两名美国参议员已提交了关于CFAA(《计算机欺诈与滥用法》)的修订方案,EFF(电子前线委员会)告警称它将会为安全研究人员的工作定罪,并且给予美国地方相关机构新的监控权力。
他们提交的修订提案名为《2016年僵尸网络阻止方案》,目的是想要扩大密码在禁止出售访问凭证条款中的释义。他们已将“密码”更改为“访问方式”,后者是一个定义模糊的词语,可以解释为高度机密的SSH密钥也可以解释为URL等等不一而足。
而正是该条款会为安全研究人员带来最多的问题,因为很多情况下测试漏洞的进程要求研究员们测试后凭证或利用,通常是通过“访问”目标系统的方式。从理论上来讲,如果企业想要干扰安全研究人员的工作,那么就会利用CFAA修订案中的新释义并且威胁他们提起刑事诉讼。
相关安全研究人员表示,“每次CFAA条例的修改都会为安全研究带来糟糕的影响”。

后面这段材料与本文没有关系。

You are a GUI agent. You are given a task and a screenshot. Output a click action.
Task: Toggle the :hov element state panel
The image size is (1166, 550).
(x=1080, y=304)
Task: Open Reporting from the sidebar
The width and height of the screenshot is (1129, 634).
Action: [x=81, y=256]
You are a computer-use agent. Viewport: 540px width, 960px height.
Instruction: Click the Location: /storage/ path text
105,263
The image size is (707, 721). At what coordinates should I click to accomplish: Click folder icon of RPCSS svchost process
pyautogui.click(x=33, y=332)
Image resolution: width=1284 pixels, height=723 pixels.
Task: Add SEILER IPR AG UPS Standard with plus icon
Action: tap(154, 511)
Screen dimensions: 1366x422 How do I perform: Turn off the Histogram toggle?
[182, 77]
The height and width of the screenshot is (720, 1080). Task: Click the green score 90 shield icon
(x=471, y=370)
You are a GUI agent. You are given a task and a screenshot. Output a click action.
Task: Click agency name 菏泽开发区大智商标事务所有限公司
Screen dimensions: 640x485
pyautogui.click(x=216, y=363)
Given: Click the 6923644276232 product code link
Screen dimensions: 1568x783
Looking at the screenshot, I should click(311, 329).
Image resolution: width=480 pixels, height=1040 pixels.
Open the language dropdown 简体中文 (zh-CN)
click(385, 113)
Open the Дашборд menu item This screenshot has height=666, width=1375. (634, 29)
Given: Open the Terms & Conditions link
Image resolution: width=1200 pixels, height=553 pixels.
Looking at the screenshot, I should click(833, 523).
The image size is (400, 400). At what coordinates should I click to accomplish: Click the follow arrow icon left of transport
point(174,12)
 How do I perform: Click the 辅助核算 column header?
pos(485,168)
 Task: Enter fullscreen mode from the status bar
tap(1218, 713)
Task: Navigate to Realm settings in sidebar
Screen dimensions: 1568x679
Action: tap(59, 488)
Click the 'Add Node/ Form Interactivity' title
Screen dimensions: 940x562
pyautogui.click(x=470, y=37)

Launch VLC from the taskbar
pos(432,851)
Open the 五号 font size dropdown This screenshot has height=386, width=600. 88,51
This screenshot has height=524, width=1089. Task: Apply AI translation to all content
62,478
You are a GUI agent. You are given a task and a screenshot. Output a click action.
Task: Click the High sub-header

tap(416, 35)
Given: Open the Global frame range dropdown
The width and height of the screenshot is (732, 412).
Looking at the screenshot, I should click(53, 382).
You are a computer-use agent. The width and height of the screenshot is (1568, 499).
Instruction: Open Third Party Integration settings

并指出,虽然有些有远见的组织机构会通过推出漏洞披露和漏洞奖励计划的方式为安全研究员创造安全港,但是这些措施对于有才能的安全研究员来说还是显得缓慢。如果该修订案被通过,那么研究人员的研究工作就会跟修订案产生冲突。
第二个问题是该修订案促成了一种新观念的产生,它将帮助政府机构在未获得合理根据的情况下监控该国公民。该修订案能够让美国机构获得合法强迫互联网服务提供商或技术公司入侵用户计算机以调查僵尸网络的法庭颁令。
虽然相关机构调查僵尸网络的命令基础架构也说得过去,但是修订案并没有提出任何保护措施来保护因调查而遭受入侵的受害者安全。此外,该修订案并没有提出任何关于通知被入侵僵尸网络受害者的事宜,也就是说并没有关注受害者的利益。
而所提议的修订案中还为美国立法带来了新的复杂情况。目前,CFAA认为损害关键基础架构将构成重罪。白宫和参议员将会把对“关键基础架构”的定义换为国土安全部所提出的定义,这样会扩大对网络空间的犯罪范围。而且也会让安全研究人员受到更多的“欲加之罪何患无辞”的不公待遇。
美国技术和网络安全机构此前已经表达了对类似法规如CISA的入侵性修订案的不满,并且取得了一定程度的胜利。然而,美国政府最终还是在2015年12月通过了该法案。
有人认为法案的形成应当也要参考网络安全专家、电子犯罪实证组织机构、执法机构、甚至是前黑帽黑客的意见。否则法律永远不会被实行或者导致更糟糕的后果即惩罚无辜的人们。